Coding agents can write almost anything. What they can't do on their own is keep a real codebase coherent as it grows — because the way most people use them is one prompt at a time, with no shared record of what was decided, why, or whether anyone reviewed it. The output piles up. The understanding doesn't.
We built Windy to fix the workflow, not the model. We call the workflow Agent-Native Development — a way of building software where humans own the architecture and the review, and agents do the planning, implementing, testing, and documenting from a shared source of truth. This post introduces it.
The problem isn't the agent. It's everything around the agent.

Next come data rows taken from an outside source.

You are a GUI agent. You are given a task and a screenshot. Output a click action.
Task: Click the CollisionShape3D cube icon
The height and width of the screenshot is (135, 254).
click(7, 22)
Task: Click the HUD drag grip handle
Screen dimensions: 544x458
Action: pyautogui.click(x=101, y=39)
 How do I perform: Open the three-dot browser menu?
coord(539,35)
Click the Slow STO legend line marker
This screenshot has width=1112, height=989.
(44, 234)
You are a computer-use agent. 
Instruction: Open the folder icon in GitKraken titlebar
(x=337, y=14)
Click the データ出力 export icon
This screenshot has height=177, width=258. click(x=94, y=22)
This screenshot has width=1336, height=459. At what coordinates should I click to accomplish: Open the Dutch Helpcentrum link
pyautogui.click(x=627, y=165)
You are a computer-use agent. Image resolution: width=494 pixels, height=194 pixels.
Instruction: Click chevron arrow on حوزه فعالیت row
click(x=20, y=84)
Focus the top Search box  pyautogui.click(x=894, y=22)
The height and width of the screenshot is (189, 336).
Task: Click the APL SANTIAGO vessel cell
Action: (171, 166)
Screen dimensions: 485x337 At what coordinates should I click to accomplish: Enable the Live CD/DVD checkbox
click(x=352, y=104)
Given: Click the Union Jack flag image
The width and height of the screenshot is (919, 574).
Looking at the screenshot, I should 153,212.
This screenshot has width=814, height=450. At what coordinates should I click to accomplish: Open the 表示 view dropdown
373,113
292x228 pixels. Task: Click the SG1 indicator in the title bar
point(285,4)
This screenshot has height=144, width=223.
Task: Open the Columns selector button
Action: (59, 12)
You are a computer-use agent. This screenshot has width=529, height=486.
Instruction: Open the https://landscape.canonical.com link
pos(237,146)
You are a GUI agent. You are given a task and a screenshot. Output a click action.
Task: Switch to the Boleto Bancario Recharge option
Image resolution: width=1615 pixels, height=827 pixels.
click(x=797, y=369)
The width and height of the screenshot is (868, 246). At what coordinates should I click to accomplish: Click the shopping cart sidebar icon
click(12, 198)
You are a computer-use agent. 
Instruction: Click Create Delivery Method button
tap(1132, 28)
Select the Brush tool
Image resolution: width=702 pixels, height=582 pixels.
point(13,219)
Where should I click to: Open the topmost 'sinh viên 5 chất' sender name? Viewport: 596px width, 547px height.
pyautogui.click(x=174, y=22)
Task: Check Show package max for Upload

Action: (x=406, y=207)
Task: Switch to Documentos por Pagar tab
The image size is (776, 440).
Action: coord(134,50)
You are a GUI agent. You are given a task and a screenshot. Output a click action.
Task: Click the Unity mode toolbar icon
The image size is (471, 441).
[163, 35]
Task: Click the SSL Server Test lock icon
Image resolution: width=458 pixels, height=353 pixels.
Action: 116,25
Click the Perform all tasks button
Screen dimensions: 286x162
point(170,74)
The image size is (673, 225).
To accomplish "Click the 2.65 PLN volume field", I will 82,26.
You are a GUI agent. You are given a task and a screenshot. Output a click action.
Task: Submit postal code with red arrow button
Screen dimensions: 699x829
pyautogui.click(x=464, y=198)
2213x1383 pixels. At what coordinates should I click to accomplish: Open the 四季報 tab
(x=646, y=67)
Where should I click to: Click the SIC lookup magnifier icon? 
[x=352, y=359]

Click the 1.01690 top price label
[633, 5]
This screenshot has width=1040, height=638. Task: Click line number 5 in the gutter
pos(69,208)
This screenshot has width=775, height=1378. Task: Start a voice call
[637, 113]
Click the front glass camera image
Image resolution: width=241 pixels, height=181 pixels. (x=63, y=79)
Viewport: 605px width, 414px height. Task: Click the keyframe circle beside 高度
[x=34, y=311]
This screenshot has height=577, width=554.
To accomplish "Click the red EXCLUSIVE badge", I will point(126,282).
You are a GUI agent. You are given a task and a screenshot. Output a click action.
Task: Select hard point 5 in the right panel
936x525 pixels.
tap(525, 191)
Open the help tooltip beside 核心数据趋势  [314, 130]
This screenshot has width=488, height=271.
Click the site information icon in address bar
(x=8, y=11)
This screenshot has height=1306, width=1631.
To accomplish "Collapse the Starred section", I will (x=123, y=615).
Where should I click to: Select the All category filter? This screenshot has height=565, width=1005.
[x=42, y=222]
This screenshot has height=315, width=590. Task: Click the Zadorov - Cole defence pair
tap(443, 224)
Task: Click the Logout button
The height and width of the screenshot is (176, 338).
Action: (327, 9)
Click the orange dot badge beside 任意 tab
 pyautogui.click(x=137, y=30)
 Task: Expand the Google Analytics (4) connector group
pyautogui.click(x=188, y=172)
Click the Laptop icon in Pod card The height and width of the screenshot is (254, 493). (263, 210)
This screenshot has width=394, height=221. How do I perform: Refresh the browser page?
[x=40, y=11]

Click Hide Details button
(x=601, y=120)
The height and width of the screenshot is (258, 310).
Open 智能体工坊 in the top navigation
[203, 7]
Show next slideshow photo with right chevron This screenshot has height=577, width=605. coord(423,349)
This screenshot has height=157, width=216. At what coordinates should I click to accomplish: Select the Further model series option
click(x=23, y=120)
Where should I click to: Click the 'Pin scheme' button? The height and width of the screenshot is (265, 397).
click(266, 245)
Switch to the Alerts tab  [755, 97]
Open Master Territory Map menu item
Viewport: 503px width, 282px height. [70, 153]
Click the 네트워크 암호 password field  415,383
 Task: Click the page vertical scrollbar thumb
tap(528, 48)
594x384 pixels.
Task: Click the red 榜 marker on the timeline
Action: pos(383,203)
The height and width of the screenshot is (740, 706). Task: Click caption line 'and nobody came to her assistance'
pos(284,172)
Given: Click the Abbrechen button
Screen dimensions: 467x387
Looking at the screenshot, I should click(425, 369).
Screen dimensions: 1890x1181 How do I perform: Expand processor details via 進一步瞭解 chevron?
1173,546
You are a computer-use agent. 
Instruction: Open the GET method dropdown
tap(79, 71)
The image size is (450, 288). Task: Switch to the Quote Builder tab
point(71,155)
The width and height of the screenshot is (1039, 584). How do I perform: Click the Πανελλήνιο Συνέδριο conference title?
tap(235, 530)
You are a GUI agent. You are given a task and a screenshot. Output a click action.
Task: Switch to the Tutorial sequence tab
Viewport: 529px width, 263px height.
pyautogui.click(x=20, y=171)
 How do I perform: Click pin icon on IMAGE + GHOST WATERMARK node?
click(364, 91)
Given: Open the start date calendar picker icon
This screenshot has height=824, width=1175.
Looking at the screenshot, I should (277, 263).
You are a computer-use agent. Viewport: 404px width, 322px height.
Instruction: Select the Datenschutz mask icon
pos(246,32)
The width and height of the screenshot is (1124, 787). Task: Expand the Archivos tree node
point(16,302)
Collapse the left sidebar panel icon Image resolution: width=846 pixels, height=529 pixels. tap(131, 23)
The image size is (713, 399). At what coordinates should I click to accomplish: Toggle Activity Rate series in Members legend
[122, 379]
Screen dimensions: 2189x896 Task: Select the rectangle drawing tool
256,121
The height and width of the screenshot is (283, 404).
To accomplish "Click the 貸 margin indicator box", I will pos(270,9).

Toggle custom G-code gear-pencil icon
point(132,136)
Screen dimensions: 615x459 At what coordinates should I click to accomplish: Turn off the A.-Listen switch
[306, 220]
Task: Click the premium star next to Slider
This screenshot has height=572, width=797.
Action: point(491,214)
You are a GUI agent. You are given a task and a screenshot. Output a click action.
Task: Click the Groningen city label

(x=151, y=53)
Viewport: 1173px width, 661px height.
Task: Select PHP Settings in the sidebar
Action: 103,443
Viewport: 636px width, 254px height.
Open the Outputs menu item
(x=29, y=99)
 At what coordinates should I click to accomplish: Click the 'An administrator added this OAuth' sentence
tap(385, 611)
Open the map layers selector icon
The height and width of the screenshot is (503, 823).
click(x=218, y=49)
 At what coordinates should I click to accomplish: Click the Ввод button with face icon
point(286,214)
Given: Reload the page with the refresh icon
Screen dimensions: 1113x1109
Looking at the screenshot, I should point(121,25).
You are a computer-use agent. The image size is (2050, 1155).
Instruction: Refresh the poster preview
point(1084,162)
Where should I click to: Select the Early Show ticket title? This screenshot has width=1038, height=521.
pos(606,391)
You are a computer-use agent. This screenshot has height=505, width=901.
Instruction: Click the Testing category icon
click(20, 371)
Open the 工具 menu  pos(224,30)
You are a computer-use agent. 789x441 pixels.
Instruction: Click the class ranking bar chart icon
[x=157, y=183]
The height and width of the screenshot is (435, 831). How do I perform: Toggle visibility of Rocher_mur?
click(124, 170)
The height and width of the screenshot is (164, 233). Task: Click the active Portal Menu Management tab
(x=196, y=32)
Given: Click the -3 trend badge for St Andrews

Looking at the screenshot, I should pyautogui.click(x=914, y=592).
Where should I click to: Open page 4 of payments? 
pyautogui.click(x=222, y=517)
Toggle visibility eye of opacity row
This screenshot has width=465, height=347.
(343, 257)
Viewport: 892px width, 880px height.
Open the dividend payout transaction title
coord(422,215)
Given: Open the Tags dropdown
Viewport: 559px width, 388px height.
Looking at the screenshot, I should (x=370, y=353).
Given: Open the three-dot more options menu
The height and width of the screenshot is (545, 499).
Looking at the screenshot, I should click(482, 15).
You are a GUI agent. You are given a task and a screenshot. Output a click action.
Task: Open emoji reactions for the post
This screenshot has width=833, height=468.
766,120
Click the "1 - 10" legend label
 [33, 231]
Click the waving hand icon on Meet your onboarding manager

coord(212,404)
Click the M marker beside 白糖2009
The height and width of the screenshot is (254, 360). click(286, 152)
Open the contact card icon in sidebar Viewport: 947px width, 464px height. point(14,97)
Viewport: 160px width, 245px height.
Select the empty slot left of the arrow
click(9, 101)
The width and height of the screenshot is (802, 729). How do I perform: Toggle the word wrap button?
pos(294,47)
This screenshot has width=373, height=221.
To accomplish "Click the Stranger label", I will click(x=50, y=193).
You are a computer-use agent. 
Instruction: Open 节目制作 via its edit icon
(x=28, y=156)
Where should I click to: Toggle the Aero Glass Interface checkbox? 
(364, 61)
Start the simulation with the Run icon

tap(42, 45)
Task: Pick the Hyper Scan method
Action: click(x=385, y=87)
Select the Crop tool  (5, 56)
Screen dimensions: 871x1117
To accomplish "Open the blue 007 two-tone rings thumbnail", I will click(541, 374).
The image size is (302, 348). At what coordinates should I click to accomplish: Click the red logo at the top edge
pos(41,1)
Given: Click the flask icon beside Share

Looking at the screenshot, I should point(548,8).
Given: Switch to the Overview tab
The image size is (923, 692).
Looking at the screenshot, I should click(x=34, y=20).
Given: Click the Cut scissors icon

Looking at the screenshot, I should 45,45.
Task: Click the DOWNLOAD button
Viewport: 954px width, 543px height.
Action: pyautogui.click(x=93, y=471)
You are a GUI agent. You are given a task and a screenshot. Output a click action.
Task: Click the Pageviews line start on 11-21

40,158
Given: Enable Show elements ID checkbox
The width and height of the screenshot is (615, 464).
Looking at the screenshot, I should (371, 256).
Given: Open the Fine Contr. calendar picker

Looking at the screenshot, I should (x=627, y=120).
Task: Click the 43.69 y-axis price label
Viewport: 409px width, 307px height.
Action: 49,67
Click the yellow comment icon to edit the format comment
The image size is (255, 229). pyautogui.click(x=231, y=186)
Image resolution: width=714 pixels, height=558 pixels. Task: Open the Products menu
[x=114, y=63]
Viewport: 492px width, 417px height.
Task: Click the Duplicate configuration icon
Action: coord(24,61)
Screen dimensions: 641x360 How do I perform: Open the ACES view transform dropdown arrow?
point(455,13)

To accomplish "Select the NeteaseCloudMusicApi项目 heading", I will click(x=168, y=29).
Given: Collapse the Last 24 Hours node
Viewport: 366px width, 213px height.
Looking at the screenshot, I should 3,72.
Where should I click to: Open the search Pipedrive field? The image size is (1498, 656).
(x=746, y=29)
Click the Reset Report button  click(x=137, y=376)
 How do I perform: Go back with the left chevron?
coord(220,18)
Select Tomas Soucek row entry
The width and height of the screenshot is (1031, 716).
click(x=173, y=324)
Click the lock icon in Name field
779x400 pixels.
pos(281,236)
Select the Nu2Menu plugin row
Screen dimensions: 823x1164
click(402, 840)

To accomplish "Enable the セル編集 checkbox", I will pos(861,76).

Ask an agent to "add billing" and it will happily produce a diff. But where's the spec it worked from? Who checked the plan before it ran? What did it change in the design docs, and did anyone approve that? On a toy repo none of this matters. On a system your team has to own for years, all of it does.
Agent-Native Development gives that scattered, unreviewable process a spine.
The loop
Every piece of work flows through the same lifecycle:
Intent → Proposal → Review → Task List → Execution → Changeset → Merge.
Here's what each step is.
- Work item. The unit of work. You create one, pick a Work Type (Feature, Bug Fix, Refactoring, …), and write the intent. The Work Type comes with copyable instructions that hand the agent exactly what it needs.
- Proposal spec. The agent authors an implementation spec and a verification spec — objectives, architecture, contracts, and how the change will be proven — before touching code. This is the thinking that used to live only in someone's head.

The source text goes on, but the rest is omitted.